Önce isterseniz işin pozitif taraflarından başlayalım:
- Bir kere çokuluslu şirketlerde her karar iki dudağının arasında bir patron yok. Bir patronunuz var ama o da profesyonel yönetici ve sizin dilinizden anlıyor. Çok berbat bir patronsa da kendi yöneticisi tarafından değiştirilme şansı var. Ama hepimizin bildiği gibi şirket sahibini değiştirme şansınız yok.
- Hal böyle olunca size de belli bir hareket alanı tanınıyor. Kendi kararlarınızı alabiliyor, hele bir de patronunuz yurtdışında oturan ve bir çok ülkeye bakan bir bölge yöneticisi ise yerel pazar için işin patronu gibi hareket edebiliyorsunuz.

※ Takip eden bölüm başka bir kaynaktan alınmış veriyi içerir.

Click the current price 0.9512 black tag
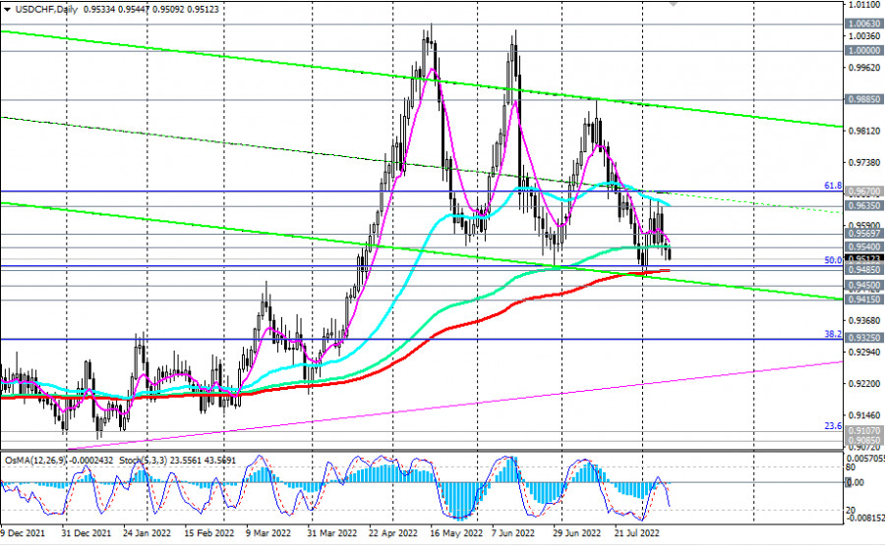The image size is (885, 546). 864,259
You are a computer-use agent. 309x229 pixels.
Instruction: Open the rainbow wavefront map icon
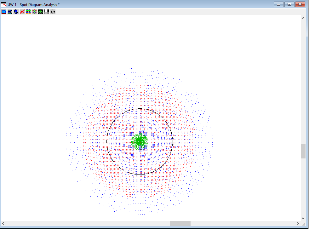click(x=28, y=12)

- Tüm dünyada çöküş sürecini yaşayan bir şirket değilse kaynak anlamında genelde eliniz daha rahat oluyor. Pazarı, fırsatları iyi anlatırsanız hem insan kaynakları, hem de pazarlama tarafında yerel bir şirketin olanaklarından daha geniş olanaklara sahip olabiliyorsunuz.
- Öğreniyorsunuz. Hatta bir tür canlı MBA yapıyorsunuz. Çünki öğrenebileceğiniz bir sistem, organizasyon ve global strateji, uygulamalar var.
- Etrafınızda sizinle aynı frekansta, hem bir şeyler öğretebileceğiniz, hem de bir şeyler öğrenebileceğiniz kaliteli insanlar var. Çok özel durumlar dışında şirkete sıkı bir ekiple beraber çalışabilmek motivasyonu ile gidiyorsunuz.
- Gitgide globalleşen dünyada yerel kalmıyorsunuz. Global yeni iş modellerinden, pazarlama anlayışlarından, değişimlerden haberdar oluyorsunuz. Global kalite standardlarında bir altyapıya sahip olma şansını yakalıyorsunuz.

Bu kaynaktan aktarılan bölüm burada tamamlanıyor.